The fifty-six year old from Tokyo who, in December 2017, killed his sister, his wife and himself with one katana in a Shinto temple is a decidedly different case from the Syrian citizen who, in August 2019, killed his roommate with a samurai sword in Stuttgart.

The gesture of the former, although execrable, falls within the framework of the sacred, of the ancestral. The second had perhaps not found better or was a banal fan of Tarantino, like perhaps that Berliner who, in June 2008, rushed, dead drunk, with a katana against some policemen.

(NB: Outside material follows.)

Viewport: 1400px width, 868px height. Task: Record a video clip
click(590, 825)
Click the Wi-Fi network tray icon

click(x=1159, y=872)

A katana was also used by two teenagers from Huddersfield, England, who killed a man who had invited them to leave a parking lot last year, hitting him a hundred times. Sometimes the insanity grows hand in hand with the desire for a personal epic and there is nothing that seals an epic like a traditional weapon.

How much the power of the symbol often outweighs the power of the weapon is evident from the not uncommon number of bow and arrow murders reported in the United States, where procuring a pistol or rifle is very easy.

Perhaps, in these cases, it is precisely the wide availability of firearms that pushes some killers to want to measure themselves with a gesture that has aesthetic value and requires expertise. A motivation not far from the growing number of hunters who disdain shooting their prey, preferring to hit them with more traditional tools.

The best balance between practicality and suggestion is undoubtedly offered by crossbow.

Precise, lethal and easy to use, the crossbow completely changed the rules of war in the Middle Ages, allowing even untrained people to respond to a siege and marking the beginning of the end for the cavalry, whose strategic advantage underwent a drastic downsizing.

In fact, inserting ‘crossbow attack’ in a search engine bar produces a fair number of results: from the massacre with three victims that shocked a quiet Bavarian town in 2019 to the increasingly frequent cases recorded in England.

Here the use of the weapon can have a more or less involuntary patriotic reference to one of the founding myths of the history of Albion: the battle of Azincourt of October 25, 1415, when Henry V’s crossbowmen were overwhelmed by an overwhelming French army. numerical superiority. Nuances that are of little interest to coroners who increasingly raise the alarm on the growing number of crossbow murders.

Last April Paul Marks, coroner from Southburn, East Yorkshire, in an interview with the ‘Guardian’ said he was baffled by the lack of limits on the purchase of crossbows, after yet another neighborhood quarrel degenerated into medieval carnage.

Two years ago, a report by the Western Michigan Medical School warned that a total of 18 cases of homicide with crossbow in the medical literature corresponded to 15 episodes in the USA in the last five years alone, suggesting that the phenomenon may be underestimated. .

According to the study, the crossbow “presents specific problems, being intuitive to use, easily accessible and potentially deadly”.

A lesson learned at his own expense yesterday by the knights of Charles I of Albret and today by various unfortunate, anonymous citizens of all those European countries where it is enough to be 18 years old to take home one of these formidable death machines.